*Work task*: Filter the data below for the string "will" and copy each matching line.

*Exercise data*:
————————

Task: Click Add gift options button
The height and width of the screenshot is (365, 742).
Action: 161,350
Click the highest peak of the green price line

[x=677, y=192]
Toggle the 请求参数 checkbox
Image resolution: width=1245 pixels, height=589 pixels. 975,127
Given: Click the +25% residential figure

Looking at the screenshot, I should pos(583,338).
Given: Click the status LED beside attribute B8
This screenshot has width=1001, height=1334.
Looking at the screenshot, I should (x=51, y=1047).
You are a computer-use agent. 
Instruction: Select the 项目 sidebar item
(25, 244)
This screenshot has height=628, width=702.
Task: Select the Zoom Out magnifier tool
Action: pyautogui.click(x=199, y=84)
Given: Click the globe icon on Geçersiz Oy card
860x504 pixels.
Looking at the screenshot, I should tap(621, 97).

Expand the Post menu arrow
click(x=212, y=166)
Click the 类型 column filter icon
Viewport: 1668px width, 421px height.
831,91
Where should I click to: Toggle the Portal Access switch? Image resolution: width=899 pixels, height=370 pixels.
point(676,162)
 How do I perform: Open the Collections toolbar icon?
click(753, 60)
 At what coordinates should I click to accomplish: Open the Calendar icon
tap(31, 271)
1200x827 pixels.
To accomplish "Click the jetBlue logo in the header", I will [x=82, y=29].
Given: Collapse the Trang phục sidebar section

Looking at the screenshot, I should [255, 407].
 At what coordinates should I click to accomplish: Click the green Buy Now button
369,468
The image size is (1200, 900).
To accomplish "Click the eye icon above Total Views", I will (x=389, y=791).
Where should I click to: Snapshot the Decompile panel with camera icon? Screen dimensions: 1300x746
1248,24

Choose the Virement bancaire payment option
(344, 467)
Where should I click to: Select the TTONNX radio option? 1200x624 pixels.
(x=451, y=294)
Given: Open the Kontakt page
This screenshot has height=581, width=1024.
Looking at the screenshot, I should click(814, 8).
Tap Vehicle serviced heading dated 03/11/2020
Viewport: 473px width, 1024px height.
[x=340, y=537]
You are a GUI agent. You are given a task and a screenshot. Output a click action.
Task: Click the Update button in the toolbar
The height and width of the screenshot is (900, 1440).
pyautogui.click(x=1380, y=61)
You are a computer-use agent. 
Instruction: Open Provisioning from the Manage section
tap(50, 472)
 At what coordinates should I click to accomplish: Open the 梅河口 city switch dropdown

————————

*Response box*:
To accomplish "Click the jetBlue logo in the header", I will [x=82, y=29].
To accomplish "Click the eye icon above Total Views", I will (x=389, y=791).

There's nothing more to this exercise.